-- Available records follows --

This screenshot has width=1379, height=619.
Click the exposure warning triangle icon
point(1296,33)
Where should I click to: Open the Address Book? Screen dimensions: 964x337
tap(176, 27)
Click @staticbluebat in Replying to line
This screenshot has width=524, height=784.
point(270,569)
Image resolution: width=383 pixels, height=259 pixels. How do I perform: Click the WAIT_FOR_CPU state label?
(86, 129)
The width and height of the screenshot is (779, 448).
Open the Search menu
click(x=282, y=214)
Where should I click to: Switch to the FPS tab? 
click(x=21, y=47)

-- Available records concluded --

Copy exactly, please, the span of lines that begins at the line with "Click the exposure warning triangle icon" and ends at the last line of the data, both included.

Click the exposure warning triangle icon
point(1296,33)
Where should I click to: Open the Address Book? Screen dimensions: 964x337
tap(176, 27)
Click @staticbluebat in Replying to line
This screenshot has width=524, height=784.
point(270,569)
Image resolution: width=383 pixels, height=259 pixels. How do I perform: Click the WAIT_FOR_CPU state label?
(86, 129)
The width and height of the screenshot is (779, 448).
Open the Search menu
click(x=282, y=214)
Where should I click to: Switch to the FPS tab? 
click(x=21, y=47)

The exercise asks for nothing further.